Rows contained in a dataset
···
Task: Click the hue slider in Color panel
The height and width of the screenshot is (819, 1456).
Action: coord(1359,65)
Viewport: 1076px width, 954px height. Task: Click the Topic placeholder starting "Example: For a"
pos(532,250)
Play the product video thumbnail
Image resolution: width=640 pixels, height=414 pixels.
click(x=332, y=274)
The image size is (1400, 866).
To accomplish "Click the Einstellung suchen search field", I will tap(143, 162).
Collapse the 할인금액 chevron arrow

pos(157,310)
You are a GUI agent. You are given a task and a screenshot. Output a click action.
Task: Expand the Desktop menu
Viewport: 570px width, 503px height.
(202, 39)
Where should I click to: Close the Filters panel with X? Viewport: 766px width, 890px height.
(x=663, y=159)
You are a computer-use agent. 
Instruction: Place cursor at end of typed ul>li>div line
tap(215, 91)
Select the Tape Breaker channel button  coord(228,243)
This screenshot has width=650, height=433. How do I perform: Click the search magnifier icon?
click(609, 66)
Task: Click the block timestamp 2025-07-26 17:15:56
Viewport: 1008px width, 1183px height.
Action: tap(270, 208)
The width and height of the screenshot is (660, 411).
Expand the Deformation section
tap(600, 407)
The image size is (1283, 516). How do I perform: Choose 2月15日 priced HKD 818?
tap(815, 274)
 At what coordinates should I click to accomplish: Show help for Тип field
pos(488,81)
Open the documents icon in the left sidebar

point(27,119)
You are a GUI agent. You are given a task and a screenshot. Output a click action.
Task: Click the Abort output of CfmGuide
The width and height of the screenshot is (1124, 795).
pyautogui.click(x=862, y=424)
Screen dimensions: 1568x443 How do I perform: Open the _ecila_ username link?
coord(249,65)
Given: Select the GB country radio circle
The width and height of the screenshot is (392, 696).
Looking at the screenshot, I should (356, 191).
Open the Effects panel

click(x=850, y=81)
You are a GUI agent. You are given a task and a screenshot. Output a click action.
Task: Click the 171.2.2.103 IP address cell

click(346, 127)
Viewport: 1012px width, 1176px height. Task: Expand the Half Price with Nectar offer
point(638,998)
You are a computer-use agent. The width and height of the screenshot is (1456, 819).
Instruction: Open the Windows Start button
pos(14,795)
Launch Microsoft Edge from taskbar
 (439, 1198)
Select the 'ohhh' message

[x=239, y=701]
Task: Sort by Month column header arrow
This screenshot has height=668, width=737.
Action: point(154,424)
···
§ Written instruction
Reproduce the rows word for word, starting at the very beginning and ending with the line that contains "coord(249,65)".

§ Answer below
Task: Click the hue slider in Color panel
The height and width of the screenshot is (819, 1456).
Action: coord(1359,65)
Viewport: 1076px width, 954px height. Task: Click the Topic placeholder starting "Example: For a"
pos(532,250)
Play the product video thumbnail
Image resolution: width=640 pixels, height=414 pixels.
click(x=332, y=274)
The image size is (1400, 866).
To accomplish "Click the Einstellung suchen search field", I will tap(143, 162).
Collapse the 할인금액 chevron arrow

pos(157,310)
You are a GUI agent. You are given a task and a screenshot. Output a click action.
Task: Expand the Desktop menu
Viewport: 570px width, 503px height.
(202, 39)
Where should I click to: Close the Filters panel with X? Viewport: 766px width, 890px height.
(x=663, y=159)
You are a computer-use agent. 
Instruction: Place cursor at end of typed ul>li>div line
tap(215, 91)
Select the Tape Breaker channel button  coord(228,243)
This screenshot has width=650, height=433. How do I perform: Click the search magnifier icon?
click(609, 66)
Task: Click the block timestamp 2025-07-26 17:15:56
Viewport: 1008px width, 1183px height.
Action: tap(270, 208)
The width and height of the screenshot is (660, 411).
Expand the Deformation section
tap(600, 407)
The image size is (1283, 516). How do I perform: Choose 2月15日 priced HKD 818?
tap(815, 274)
 At what coordinates should I click to accomplish: Show help for Тип field
pos(488,81)
Open the documents icon in the left sidebar

point(27,119)
You are a GUI agent. You are given a task and a screenshot. Output a click action.
Task: Click the Abort output of CfmGuide
The width and height of the screenshot is (1124, 795).
pyautogui.click(x=862, y=424)
Screen dimensions: 1568x443 How do I perform: Open the _ecila_ username link?
coord(249,65)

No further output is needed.